First Look at System-Versioned Temporal Tables-Part 1: Creating Tables and Modifying Data

SQL Server 2016 introduces support for system-versioned temporal tables based on the ISO/ANSI SQL:2011 standard. A table without system versioning enabled holds only the current, most recent, state of its rows. You cannot query past, deleted or pre-updated states of rows. For the purpose of our discussion, I’m ignoring row-versioning capabilities related to concurrency control, like the multi-versioning concurrency control (MVCC) support of the In Memory OLTP engine, and the row versioning support of the snapshot and read committed snapshot isolation levels for disk-based tables. This article is the first in a two-part series that focuses on the ability to keep and query both current and past states of deleted and updated rows in the long run. With system versioning enabled for a table, SQL Server keeps both the current and the past states of modified rows. New query clauses allow you to request to see the data correct to a specified time, or even a specified period.

Note that with system-versioned temporal tables SQL Server is responsible for maintaining the different versions of the rows based on the time the user modifies the data (UTC time based on the system clock where the SQL Server instance runs). This means that you have only current and past versions of rows, and that you cannot define explicitly the validity period of a row like a planned future change. This makes system-versioned temporal tables a good tool for cases where the modification time needs to determine when the row state changes. Examples for such cases include auditing and time travel queries for legal-related purposes.

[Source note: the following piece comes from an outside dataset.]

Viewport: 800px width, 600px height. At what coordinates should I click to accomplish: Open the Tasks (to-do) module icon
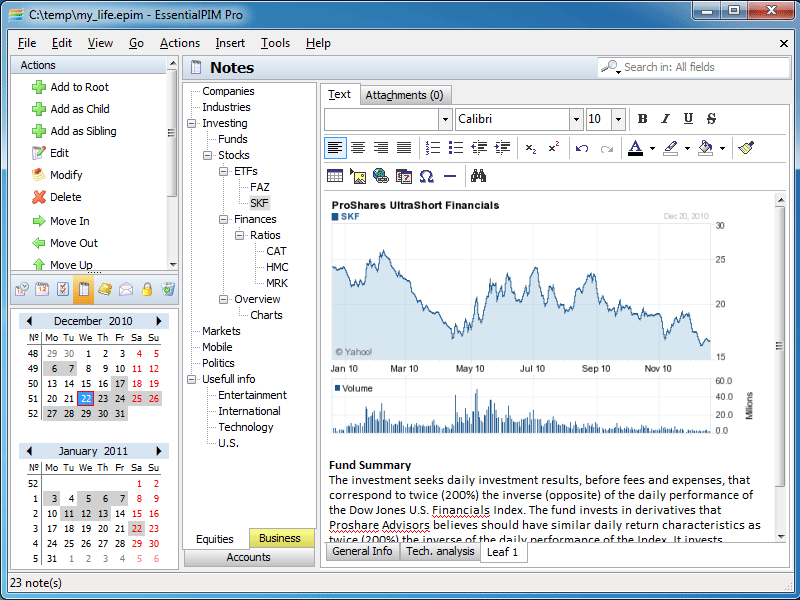coord(63,290)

The SQL standard also supports a feature called application-time period tables, where you can explicitly define the validity period of a row, including in the future. SQL Server 2016 doesn’t support this feature, but let’s hope we’ll see such support in the future, as it will allow much more (and much needed) flexibility. For example, consider a table where you keep product prices. With a system-versioned table, the time when you apply the update is considered the time when the product price changes becomes effective; you need to time your modification very carefully to make sure the price change becomes effective when you need it to. With application-time period tables you define the validity period of the row explicitly, so in our example you can define a future time when the product price change will become effective.

There are a few other features related to temporal tables that the initial implementation in SQL Server 2016 is missing, but looking at the half full glass, it is certainly great to see support for temporal tables starting in SQL Server. Hopefully, it’s just the beginning of many more related features to come as this area is extremely important and practical.

In this series I provide a first look at system-versioned temporal tables. In Part 1 I cover creating tables and modifying data. In Part 2 I cover querying data and optimization considerations.

I’d like to thank several people who participated in discussions on the topic for their insights. From Microsoft: Borko Novakovic (the feature’s PM), Carl Rabeler and Conor Cunningham. Fellow SQL Server MVPs: Hugo Kornelis, Simon Sabin, Matija Lah, Phil Brammer, Louis Davidson, Jeffrey Moden and Erland Sommarskog.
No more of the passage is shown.